A data.frame (or tibble)

type

of variables to summarize: "numeric" or "categorical" (character)

output

filename or object type (character string)

  • Supported filename extensions: .docx, .html, .tex, .md, .txt, .csv, .xlsx, .png, .jpg

  • Supported object types: "default", "html", "markdown", "latex", "latex_tabular", "data.frame", "gt", "kableExtra", "huxtable", "flextable", "DT", "jupyter". The "modelsummary_list" value produces a lightweight object which can be saved and fed back to the modelsummary function.

  • The "default" output format can be set to "kableExtra", "gt", "flextable", "huxtable", "DT", or "markdown"

    • If the user does not choose a default value, the packages listed above are tried in sequence.

    • Session-specific configuration: options("modelsummary_factory_default" = "gt")

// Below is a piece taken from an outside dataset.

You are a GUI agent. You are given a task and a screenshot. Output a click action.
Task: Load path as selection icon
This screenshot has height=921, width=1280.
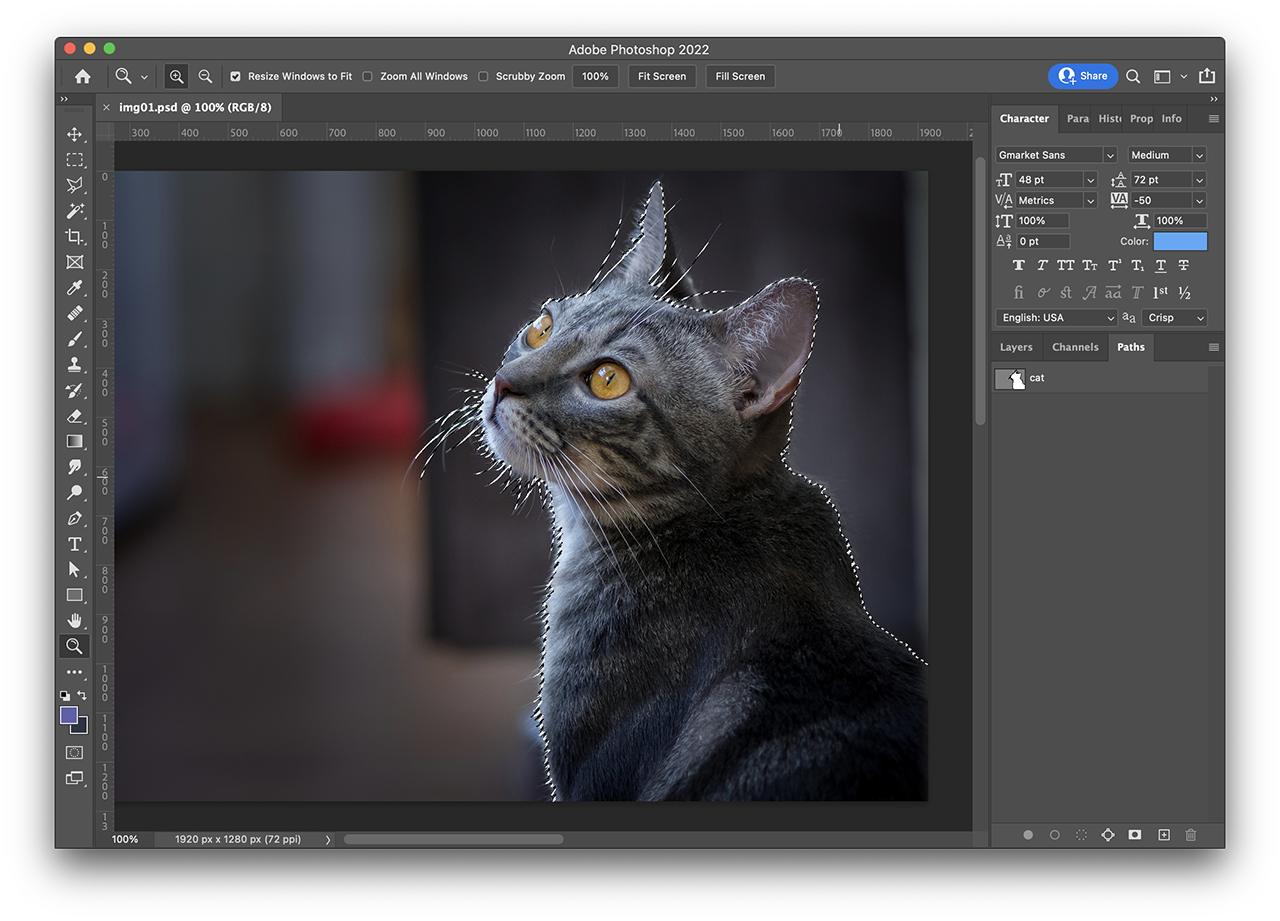pos(1081,835)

    • Persistent configuration: config_modelsummary(output = "markdown")

  • Warning: Users should not supply a file name to the output argument if they intend to customize the table with external packages. See the 'Details' section.

  • LaTeX compilation requires the booktabs and siunitx packages, but siunitx can be disabled or replaced with global options. See the 'Details' section.

fmt

how to format numeric values: integer, user-supplied function, or modelsummary function.

  • Integer: Number of decimal digits

  • User-supplied functions:

    • Any function which accepts a numeric vector and returns a character vector of the same length.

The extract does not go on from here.